### THE TASK
Each line with the string "indicator" is to be copied from the records below.

### Collected data
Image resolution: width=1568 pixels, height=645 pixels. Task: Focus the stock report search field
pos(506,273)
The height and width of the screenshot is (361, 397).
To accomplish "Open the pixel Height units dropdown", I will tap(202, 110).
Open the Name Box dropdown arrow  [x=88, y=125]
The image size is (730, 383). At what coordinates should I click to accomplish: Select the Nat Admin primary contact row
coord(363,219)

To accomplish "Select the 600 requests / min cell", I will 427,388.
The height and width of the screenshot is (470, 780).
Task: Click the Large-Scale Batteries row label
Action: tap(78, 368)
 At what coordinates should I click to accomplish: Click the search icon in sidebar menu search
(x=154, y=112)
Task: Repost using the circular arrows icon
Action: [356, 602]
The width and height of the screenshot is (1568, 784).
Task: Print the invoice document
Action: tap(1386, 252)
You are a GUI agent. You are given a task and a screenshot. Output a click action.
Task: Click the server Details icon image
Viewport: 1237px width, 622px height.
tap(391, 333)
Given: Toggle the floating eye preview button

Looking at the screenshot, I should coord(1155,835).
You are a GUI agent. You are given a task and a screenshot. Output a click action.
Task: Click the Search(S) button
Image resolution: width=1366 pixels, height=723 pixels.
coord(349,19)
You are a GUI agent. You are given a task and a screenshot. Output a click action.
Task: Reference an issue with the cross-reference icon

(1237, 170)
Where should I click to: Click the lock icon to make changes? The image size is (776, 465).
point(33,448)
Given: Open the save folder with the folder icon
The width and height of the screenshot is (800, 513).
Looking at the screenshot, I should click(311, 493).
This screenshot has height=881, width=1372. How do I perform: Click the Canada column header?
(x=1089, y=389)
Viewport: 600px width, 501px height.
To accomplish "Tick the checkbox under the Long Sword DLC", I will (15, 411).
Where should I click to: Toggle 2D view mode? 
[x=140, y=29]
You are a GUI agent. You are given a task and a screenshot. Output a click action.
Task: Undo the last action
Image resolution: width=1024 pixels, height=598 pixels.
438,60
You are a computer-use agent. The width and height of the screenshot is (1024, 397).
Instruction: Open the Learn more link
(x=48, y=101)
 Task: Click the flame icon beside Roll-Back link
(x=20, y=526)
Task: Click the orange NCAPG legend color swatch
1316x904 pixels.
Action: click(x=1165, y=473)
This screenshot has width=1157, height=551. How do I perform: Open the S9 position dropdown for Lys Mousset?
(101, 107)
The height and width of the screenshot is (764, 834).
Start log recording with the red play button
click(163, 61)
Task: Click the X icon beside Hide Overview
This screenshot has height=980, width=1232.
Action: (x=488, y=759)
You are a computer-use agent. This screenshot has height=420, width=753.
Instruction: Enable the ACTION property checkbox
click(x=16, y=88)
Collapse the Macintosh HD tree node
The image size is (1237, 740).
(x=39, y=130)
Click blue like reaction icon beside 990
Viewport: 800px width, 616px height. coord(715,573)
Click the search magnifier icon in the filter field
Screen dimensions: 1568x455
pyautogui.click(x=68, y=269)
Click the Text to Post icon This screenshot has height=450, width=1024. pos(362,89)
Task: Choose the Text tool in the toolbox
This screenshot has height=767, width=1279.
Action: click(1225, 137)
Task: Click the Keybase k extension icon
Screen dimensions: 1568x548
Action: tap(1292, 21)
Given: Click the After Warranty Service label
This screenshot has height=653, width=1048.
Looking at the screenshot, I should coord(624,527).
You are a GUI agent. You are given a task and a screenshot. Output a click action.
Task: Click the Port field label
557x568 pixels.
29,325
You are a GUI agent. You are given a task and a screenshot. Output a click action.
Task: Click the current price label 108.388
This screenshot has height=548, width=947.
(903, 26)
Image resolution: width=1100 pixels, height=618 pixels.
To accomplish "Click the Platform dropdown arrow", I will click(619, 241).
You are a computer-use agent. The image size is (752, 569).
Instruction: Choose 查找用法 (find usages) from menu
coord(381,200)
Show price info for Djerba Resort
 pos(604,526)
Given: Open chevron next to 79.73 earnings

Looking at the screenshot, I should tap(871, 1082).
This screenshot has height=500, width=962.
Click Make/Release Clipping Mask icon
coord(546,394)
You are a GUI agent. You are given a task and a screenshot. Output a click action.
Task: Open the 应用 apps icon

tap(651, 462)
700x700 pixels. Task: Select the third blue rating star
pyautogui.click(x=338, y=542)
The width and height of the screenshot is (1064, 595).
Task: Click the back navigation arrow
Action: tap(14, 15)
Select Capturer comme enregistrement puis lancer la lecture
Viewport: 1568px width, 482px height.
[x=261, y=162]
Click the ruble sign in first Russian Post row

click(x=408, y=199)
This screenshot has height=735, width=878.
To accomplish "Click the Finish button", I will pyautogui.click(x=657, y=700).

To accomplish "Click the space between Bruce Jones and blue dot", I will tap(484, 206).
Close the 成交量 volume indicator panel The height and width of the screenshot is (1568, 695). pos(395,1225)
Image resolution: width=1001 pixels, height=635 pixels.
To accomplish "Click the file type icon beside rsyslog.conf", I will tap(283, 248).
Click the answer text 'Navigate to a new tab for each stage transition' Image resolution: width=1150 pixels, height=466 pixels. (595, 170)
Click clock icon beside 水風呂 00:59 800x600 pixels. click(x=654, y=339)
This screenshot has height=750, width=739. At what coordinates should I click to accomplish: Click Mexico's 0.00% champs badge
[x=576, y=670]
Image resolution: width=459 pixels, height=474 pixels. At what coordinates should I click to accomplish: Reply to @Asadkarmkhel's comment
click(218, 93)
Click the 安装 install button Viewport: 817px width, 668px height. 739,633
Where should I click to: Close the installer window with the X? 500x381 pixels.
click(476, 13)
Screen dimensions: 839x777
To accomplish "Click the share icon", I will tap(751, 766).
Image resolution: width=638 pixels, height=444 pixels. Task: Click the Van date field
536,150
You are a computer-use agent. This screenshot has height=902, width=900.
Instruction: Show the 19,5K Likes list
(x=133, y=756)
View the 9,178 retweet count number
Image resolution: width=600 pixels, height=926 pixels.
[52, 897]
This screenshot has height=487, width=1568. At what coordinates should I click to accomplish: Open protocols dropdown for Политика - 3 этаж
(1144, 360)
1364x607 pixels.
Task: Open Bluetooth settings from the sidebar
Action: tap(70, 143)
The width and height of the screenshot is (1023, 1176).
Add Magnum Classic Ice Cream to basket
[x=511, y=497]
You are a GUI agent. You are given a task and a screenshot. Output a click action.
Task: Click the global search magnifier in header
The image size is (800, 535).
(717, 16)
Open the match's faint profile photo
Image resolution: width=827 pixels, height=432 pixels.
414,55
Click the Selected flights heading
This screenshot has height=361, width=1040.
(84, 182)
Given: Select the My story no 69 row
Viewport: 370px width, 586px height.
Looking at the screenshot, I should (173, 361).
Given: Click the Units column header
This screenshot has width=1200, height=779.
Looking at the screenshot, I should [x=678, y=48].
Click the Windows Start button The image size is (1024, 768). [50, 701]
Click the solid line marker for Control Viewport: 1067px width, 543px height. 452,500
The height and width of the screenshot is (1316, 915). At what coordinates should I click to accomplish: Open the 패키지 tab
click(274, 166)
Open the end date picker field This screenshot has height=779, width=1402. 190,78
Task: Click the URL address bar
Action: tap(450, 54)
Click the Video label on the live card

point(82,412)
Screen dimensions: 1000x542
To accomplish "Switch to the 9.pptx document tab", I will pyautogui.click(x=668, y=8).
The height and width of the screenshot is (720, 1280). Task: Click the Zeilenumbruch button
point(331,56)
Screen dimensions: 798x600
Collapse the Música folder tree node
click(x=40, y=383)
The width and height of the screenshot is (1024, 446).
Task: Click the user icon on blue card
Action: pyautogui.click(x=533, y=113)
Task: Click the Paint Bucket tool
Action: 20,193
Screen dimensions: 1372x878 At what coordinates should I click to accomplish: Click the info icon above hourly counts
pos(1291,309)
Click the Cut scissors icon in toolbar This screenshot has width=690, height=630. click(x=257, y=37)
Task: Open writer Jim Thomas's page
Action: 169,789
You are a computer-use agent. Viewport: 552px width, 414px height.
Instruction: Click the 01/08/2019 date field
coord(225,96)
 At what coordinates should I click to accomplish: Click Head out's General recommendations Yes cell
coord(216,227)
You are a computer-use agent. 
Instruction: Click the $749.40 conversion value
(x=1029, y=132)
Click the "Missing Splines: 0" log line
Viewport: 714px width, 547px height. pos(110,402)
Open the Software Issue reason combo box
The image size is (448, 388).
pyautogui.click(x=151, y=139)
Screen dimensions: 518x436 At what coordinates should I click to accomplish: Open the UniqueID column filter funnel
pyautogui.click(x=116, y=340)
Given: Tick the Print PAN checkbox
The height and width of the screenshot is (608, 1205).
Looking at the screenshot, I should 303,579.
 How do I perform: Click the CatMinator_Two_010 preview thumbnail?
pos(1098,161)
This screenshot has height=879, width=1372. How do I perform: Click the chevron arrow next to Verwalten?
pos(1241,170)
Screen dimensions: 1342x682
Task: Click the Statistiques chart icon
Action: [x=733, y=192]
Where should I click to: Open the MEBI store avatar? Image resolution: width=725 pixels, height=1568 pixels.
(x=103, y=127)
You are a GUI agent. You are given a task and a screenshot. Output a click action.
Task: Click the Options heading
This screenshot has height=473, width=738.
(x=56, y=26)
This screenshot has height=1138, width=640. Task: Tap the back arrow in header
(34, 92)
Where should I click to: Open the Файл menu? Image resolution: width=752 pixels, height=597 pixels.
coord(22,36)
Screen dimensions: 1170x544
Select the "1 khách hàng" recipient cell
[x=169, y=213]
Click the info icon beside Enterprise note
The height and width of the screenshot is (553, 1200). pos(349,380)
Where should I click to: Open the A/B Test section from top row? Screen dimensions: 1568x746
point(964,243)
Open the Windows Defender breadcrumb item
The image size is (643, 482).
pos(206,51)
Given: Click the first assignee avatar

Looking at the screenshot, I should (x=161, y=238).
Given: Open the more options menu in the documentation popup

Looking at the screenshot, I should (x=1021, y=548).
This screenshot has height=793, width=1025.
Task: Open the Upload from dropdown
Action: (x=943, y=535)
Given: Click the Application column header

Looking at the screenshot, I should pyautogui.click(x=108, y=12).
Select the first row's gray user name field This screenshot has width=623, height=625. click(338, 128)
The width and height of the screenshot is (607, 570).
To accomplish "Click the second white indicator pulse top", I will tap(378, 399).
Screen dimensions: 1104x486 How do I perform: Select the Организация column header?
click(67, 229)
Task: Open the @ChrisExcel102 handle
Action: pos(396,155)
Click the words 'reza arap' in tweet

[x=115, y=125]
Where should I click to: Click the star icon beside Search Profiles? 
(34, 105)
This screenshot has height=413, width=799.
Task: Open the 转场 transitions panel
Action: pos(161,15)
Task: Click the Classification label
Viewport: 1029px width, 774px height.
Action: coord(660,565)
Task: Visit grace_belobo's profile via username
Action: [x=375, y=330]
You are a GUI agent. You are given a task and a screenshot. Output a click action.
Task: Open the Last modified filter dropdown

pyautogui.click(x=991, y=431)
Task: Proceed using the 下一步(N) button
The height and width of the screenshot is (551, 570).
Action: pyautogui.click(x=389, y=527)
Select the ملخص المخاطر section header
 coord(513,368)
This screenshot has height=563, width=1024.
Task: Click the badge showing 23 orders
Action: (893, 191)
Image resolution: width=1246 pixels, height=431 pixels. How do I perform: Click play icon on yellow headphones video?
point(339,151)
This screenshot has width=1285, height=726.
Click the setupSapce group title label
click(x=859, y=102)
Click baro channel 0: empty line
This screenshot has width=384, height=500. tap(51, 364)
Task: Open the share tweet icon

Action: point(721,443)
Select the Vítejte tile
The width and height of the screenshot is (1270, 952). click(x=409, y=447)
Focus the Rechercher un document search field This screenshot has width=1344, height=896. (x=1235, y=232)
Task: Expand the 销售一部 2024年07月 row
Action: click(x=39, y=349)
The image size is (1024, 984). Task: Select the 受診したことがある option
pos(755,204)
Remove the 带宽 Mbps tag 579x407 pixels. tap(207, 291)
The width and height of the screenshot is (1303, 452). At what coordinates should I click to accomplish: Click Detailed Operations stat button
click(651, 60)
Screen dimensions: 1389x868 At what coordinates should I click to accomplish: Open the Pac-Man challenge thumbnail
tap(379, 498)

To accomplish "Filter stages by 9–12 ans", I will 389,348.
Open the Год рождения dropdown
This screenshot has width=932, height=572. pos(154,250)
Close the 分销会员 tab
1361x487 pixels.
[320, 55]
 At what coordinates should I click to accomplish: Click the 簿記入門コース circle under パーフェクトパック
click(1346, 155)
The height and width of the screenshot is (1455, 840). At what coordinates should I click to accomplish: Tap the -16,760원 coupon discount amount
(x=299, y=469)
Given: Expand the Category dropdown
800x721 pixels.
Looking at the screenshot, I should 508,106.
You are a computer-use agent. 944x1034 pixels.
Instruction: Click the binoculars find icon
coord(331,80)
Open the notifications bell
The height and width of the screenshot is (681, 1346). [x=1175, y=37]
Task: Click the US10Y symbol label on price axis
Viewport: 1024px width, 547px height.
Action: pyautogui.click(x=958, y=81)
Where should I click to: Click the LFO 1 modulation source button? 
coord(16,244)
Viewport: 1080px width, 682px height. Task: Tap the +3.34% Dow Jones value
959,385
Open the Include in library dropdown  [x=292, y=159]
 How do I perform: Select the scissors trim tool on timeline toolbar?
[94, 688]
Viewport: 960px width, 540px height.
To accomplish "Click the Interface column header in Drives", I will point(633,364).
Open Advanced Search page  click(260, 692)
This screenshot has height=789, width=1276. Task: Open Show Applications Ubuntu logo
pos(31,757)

### SOLUTION TO THIS EXERCISE
Close the 成交量 volume indicator panel The height and width of the screenshot is (1568, 695). pos(395,1225)
To accomplish "Click the second white indicator pulse top", I will tap(378, 399).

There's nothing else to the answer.